::: Excerto da página :::

As pessoas “não têm noção” do risco sísmico e são “pouco exigentes” com o mercado, considera a geóloga Cláudia Pinto, que coordena um projeto da Câmara Municipal de Lisboa sobre segurança do edificado.
Em entrevista à Lusa, a perita – que coordena o programa ReSist, apresentado publicamente em março – identifica “uma grande falta de noção” acerca do real risco sísmico e diz que é preciso contrariar ideias preconcebidas, nomeadamente o custo.
“Toda a gente diz sempre um monte de desculpas. Temos […] de desmistificar. Isto não é nem caro, nem não exequível […]. É exequível e não é assim um custo tão acrescido”, contrapõe.
“Não é assim tão caro e existem inúmeras soluções, algumas até nem implicam desalojar ninguém”, insiste.
Segundo a especialista, “alguns” construtores “sempre tiveram” em conta a segurança dos edifícios, mas também há “outros que, se puderem não fazer, não fazem”.
“Há sempre muito o recurso à frase ‘isso é muito caro, isso é muito difícil, isso não é possível implementar’”, relata, reconhecendo que “quando os produtores exploram diretamente o seu ativo, a preocupação é totalmente diferente do que com um ativo que é só para venda”.
A estrutura - “que, no fundo, é o que mantém os edifícios de pé” - custa apenas 20% de uma obra, contabiliza, sublinhando que se gasta muito mais em “retoques”.
"Vai haver um sismo", só não sabemos quando
De acordo com Cláudia Pinto, fazer reforço sísmico custa 5% desses 20% e, por isso, “é ridículo” alegar o custo para não o fazer.
A isto soma-se a “questão comportamental”, que leva as pessoas a acharem que o terramoto de 1755 “é um acontecimento lá atrás”, que não se repetirá.
“A cidade de Lisboa tem um contexto de proximidade de falhas ativas. Vai haver um sismo, não sabemos quando, mas vai haver. O mais certo é haver do que não haver. Então vamos preparar-nos o melhor possível”, alerta.

::: Dados guardados :::

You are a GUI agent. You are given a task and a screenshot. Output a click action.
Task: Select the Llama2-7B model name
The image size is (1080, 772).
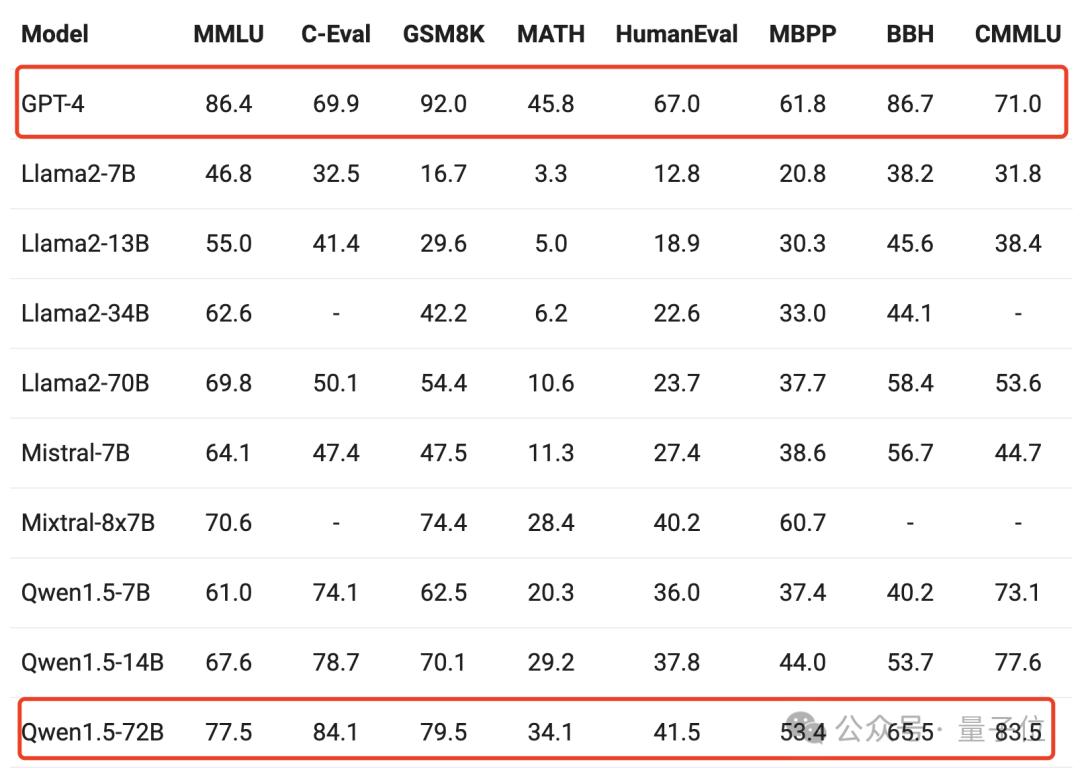tap(78, 174)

:::

# Trabalho pedido
[1] No excerto sobre o risco sísmico em Lisboa, que parte do custo de uma obra corresponde à estrutura?
[2] Escreva a continuação do excerto sobre o risco sísmico em Lisboa, a partir do ponto em que termina.

# Resultados por tarefa
[1] A estrutura custa apenas 20% de uma obra.

[2]
A geóloga indica que 60% do edificado da cidade foi construído antes de 1958, quando não havia qualquer regulamentação antissísmica: “É muito. E existirá isto em várias outras zonas do país que têm centros históricos, como tem Lisboa. Isto é um problema muito chato, a que se dá pouca importância, mas é preciso começar a vencer esta inércia.”
Porém, essa hipótese “não é uma preocupação, nem tão pouco as pessoas têm noção do risco a que se encontram expostas”, lamenta a especialista.
“Vemos edifícios a serem vendidos em determinadas zonas da cidade em que o preço de construção é um exagero e as pessoas compram. Será que verificaram se esses edifícios foram todos remodelados [de acordo com as condições de segurança estruturais]?”, interpela.
É necessário, acrescenta, que as pessoas sejam exigentes com o mercado, em relação aos edifícios que compram e às suas condições de segurança, até porque este é um grande investimento, muitas vezes de uma vida inteira.
“E depois também não queremos precaver-nos. Por exemplo, ninguém faz seguro de risco sísmico […]. Eu sei que a probabilidade é mínima, mas o impacto é enorme e as pessoas não fazem”, aponta, sublinhando que já perguntou a seguradores e isso acresceria apenas "30 euros por ano”.
Ao mesmo tempo, muitas vezes os projetistas “têm dificuldade em fazer o que queriam fazer tecnicamente, porque os donos de obra não querem pagar o acréscimo”, menciona. “Mas se as pessoas o exigirem… Então, sejamos exigentes com o que estamos a comprar”, apela.
“Ficha de resiliência” dos edifícios em Lisboa
A Câmara de Lisboa vai disponibilizar, “muito em breve”, uma “ficha de resiliência” com informação à população sobre os edifícios, adianta a geóloga Cláudia Pinto, indicando que os primeiros resultados do estudo de avaliação sobre a resistência sísmica dos edifícios pedido ao Instituto Superior Técnico são esperados no primeiro trimestre do próximo ano.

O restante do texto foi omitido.